[Start of section]

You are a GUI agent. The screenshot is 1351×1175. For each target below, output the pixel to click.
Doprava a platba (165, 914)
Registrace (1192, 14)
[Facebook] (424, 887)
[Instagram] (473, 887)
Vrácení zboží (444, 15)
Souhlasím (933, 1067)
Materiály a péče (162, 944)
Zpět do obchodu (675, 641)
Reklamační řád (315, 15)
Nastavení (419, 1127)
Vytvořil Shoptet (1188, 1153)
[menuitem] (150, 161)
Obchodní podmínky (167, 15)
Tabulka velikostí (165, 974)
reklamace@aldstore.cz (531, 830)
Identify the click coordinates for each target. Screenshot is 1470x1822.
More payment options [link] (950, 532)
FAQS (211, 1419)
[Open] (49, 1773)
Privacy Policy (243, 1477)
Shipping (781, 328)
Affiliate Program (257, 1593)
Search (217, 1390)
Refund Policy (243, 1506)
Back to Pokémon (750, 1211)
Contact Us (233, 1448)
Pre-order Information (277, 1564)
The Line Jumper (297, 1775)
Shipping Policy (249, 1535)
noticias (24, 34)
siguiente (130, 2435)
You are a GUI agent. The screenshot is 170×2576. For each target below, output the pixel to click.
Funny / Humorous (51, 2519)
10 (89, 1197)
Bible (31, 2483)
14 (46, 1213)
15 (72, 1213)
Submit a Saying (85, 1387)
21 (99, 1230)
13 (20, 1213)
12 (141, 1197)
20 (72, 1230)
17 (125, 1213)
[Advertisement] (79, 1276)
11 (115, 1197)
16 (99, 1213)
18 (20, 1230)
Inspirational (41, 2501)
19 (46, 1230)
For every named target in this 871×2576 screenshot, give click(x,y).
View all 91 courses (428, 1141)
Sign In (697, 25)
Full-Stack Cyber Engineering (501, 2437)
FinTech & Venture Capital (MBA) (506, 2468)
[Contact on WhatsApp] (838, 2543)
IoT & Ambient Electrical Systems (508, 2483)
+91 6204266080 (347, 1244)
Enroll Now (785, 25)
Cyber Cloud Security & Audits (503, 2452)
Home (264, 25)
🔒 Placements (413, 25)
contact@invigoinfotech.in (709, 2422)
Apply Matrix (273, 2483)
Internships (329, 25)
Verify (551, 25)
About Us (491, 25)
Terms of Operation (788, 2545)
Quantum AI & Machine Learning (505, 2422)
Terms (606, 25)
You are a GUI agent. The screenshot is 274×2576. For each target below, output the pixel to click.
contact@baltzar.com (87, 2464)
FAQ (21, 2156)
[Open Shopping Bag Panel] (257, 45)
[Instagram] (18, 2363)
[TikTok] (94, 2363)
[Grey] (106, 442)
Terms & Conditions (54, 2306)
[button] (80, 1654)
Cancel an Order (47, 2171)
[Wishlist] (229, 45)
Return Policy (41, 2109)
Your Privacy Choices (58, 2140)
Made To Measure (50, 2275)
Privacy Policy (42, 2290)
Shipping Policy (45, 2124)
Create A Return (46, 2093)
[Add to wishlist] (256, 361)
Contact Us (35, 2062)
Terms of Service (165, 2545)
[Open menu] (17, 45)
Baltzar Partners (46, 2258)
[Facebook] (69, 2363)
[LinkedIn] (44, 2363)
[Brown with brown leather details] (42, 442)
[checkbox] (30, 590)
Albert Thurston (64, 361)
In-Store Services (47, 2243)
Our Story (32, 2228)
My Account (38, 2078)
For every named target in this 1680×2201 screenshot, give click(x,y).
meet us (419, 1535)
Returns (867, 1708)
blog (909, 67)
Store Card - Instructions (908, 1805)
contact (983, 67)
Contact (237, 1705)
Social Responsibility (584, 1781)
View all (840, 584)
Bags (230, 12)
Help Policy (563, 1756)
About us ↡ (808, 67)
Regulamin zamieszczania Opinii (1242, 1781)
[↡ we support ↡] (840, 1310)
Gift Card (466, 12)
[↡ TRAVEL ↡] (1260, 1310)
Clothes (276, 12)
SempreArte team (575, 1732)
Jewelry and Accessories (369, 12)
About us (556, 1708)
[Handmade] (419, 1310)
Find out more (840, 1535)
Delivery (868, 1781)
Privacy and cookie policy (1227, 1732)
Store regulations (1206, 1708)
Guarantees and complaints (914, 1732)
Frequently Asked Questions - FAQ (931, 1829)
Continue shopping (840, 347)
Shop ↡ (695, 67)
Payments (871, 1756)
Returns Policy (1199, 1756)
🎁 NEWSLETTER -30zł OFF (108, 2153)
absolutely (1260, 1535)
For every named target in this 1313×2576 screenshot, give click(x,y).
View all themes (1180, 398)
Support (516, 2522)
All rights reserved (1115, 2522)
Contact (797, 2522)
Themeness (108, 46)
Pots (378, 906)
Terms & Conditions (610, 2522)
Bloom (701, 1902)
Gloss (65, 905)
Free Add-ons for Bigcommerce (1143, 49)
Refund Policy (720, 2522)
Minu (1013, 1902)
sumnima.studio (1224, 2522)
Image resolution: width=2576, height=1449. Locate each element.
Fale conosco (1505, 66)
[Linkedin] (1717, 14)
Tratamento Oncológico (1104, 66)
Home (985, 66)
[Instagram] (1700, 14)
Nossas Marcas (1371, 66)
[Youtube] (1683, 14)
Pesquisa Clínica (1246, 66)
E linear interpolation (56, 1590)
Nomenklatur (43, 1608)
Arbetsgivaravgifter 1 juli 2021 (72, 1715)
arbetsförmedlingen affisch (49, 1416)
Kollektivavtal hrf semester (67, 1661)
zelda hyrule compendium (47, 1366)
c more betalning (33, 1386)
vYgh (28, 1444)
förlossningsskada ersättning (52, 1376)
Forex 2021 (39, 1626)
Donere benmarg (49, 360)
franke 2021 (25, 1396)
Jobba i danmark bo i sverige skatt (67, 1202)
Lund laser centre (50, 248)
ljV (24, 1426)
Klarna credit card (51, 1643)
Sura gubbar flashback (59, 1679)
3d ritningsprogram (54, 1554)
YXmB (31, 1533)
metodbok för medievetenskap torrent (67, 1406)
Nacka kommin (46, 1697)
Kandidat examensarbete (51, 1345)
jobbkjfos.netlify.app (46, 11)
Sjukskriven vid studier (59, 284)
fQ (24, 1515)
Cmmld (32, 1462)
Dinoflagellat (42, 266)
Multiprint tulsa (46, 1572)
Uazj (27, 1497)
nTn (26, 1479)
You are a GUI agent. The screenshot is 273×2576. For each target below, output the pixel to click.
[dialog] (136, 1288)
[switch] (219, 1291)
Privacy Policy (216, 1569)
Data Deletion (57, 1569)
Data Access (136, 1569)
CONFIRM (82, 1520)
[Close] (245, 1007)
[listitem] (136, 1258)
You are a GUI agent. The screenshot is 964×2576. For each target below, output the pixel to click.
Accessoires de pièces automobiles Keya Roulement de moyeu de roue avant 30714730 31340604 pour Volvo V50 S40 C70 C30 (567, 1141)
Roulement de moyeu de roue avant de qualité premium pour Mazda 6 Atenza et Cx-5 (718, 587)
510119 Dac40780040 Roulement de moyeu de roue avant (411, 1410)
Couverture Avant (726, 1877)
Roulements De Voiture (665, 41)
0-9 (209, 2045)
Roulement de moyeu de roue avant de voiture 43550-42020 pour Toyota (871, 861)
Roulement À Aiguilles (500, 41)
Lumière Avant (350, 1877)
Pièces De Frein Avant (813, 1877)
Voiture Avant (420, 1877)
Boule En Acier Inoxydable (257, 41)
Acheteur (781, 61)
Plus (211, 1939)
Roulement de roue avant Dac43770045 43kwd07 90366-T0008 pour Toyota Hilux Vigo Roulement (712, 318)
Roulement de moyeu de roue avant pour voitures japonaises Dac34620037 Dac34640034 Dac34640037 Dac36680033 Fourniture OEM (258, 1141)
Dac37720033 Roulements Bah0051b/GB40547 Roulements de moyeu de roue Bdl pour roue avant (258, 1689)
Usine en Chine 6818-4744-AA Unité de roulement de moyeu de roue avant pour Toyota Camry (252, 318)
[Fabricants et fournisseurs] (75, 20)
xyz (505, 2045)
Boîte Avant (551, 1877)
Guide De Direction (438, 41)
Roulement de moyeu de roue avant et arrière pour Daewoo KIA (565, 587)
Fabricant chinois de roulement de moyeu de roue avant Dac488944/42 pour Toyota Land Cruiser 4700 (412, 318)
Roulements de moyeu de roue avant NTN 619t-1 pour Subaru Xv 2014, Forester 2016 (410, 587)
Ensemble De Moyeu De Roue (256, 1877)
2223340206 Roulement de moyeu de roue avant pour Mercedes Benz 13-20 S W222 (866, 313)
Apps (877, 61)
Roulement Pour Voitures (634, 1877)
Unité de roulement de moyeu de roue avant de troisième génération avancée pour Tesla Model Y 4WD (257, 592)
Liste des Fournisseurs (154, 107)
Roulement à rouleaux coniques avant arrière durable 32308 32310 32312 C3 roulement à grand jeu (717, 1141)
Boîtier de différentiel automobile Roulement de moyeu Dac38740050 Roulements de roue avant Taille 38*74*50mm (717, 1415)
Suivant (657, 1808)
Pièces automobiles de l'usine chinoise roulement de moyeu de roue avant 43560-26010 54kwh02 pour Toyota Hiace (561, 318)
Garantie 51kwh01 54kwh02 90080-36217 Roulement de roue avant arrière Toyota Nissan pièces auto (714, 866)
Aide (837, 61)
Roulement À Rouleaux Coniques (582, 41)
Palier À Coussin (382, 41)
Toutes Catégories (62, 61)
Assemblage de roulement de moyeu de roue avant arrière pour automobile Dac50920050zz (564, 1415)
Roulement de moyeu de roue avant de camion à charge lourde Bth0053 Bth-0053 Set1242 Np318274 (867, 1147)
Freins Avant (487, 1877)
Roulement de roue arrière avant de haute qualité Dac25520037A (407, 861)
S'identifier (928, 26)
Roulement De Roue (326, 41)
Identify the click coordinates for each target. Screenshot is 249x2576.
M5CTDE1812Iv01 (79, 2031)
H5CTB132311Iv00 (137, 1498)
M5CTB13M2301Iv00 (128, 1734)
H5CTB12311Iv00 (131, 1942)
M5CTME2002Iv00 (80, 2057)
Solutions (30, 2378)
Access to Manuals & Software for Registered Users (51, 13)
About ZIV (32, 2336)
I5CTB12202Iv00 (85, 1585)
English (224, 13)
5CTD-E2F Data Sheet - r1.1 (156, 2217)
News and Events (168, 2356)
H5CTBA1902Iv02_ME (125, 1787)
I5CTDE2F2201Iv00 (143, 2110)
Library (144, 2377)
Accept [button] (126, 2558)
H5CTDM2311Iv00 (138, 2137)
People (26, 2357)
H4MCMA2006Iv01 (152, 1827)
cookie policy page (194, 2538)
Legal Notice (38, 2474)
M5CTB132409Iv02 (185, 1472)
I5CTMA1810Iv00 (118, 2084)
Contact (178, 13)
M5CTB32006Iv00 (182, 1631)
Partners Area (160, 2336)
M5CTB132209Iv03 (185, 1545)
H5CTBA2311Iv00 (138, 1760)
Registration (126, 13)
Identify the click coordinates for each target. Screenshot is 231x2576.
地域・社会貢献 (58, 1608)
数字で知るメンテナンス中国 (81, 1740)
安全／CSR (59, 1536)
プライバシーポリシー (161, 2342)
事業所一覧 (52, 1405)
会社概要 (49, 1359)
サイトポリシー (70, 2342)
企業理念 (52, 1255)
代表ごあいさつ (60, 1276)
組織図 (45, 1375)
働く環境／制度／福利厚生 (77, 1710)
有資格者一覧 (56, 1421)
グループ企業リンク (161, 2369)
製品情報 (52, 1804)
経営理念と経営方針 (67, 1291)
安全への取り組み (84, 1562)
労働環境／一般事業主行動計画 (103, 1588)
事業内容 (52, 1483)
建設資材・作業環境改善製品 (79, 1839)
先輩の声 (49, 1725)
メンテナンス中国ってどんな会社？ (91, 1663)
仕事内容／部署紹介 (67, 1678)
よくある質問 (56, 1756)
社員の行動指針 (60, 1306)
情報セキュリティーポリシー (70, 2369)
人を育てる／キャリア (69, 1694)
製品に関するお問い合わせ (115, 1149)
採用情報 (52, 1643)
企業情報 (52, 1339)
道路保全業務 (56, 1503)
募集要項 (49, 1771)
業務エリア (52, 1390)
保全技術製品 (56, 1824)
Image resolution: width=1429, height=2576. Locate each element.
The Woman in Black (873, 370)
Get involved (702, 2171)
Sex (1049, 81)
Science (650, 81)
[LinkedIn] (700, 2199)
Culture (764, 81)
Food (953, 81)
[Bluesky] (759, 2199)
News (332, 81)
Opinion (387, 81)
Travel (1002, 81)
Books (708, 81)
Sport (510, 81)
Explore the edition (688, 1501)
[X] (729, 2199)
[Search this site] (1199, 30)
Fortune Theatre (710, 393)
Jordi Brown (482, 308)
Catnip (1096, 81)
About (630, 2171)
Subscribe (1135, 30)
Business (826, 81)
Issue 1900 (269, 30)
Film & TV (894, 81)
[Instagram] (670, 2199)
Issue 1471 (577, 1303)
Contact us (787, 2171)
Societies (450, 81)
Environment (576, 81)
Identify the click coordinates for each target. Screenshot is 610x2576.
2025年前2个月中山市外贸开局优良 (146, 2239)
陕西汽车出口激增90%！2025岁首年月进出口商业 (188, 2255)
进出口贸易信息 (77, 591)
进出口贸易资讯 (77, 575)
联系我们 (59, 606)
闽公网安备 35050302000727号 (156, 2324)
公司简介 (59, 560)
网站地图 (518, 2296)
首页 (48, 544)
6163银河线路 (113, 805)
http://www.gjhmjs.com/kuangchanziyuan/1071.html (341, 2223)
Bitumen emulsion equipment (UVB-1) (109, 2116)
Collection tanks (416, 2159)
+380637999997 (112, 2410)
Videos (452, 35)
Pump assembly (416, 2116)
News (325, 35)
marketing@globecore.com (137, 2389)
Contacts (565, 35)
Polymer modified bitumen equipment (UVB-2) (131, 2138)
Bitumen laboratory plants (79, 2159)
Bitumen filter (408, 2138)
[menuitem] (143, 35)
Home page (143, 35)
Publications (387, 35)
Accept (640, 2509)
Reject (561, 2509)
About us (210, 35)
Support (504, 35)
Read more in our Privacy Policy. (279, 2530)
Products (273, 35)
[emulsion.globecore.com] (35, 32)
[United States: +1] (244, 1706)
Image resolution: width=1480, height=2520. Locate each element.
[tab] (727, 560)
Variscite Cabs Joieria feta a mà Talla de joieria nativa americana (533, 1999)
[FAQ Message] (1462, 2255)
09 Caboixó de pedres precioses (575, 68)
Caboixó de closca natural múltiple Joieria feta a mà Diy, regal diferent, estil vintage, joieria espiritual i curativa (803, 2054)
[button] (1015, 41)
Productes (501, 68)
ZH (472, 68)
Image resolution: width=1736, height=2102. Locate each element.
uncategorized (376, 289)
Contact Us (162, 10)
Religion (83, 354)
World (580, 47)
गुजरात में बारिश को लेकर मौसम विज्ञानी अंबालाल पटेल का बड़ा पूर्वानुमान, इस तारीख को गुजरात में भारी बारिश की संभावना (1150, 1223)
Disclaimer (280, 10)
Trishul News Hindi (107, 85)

[End of section]

● Exercise aim
Please give back exactly the lines of this listing beginning at the line with "Issue 1900 (269, 30)" and ending with the line with "News (325, 35)", both included, and nothing else.

● Solution to this task
Issue 1900 (269, 30)
Film & TV (894, 81)
[Instagram] (670, 2199)
Issue 1471 (577, 1303)
Contact us (787, 2171)
Societies (450, 81)
Environment (576, 81)
Identify the click coordinates for each target. Screenshot is 610x2576.
2025年前2个月中山市外贸开局优良 (146, 2239)
陕西汽车出口激增90%！2025岁首年月进出口商业 (188, 2255)
进出口贸易信息 (77, 591)
进出口贸易资讯 (77, 575)
联系我们 (59, 606)
闽公网安备 35050302000727号 (156, 2324)
公司简介 (59, 560)
网站地图 (518, 2296)
首页 (48, 544)
6163银河线路 (113, 805)
http://www.gjhmjs.com/kuangchanziyuan/1071.html (341, 2223)
Bitumen emulsion equipment (UVB-1) (109, 2116)
Collection tanks (416, 2159)
+380637999997 (112, 2410)
Videos (452, 35)
Pump assembly (416, 2116)
News (325, 35)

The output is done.